▸ **Task goal**: Starting at the first line of the data below, retype every line up to and including the one containing "This screenshot has height=695, width=1568.".
########################################
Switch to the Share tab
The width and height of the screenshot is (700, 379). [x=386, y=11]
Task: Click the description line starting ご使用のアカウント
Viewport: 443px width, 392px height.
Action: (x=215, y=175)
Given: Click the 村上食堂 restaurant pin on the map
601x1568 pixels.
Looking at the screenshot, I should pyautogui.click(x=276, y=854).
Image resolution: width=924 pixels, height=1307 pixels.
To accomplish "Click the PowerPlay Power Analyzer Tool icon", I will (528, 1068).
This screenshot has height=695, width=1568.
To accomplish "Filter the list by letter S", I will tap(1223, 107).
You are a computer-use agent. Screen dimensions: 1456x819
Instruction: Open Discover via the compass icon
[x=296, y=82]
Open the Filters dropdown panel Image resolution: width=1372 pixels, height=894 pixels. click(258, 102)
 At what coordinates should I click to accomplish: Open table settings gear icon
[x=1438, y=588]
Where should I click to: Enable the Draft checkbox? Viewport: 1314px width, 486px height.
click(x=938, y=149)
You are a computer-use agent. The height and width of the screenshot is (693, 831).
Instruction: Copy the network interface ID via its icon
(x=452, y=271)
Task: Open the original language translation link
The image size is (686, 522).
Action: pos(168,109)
########################################
▸ **Problem solution**:
Switch to the Share tab
The width and height of the screenshot is (700, 379). [x=386, y=11]
Task: Click the description line starting ご使用のアカウント
Viewport: 443px width, 392px height.
Action: (x=215, y=175)
Given: Click the 村上食堂 restaurant pin on the map
601x1568 pixels.
Looking at the screenshot, I should pyautogui.click(x=276, y=854).
Image resolution: width=924 pixels, height=1307 pixels.
To accomplish "Click the PowerPlay Power Analyzer Tool icon", I will (528, 1068).
This screenshot has height=695, width=1568.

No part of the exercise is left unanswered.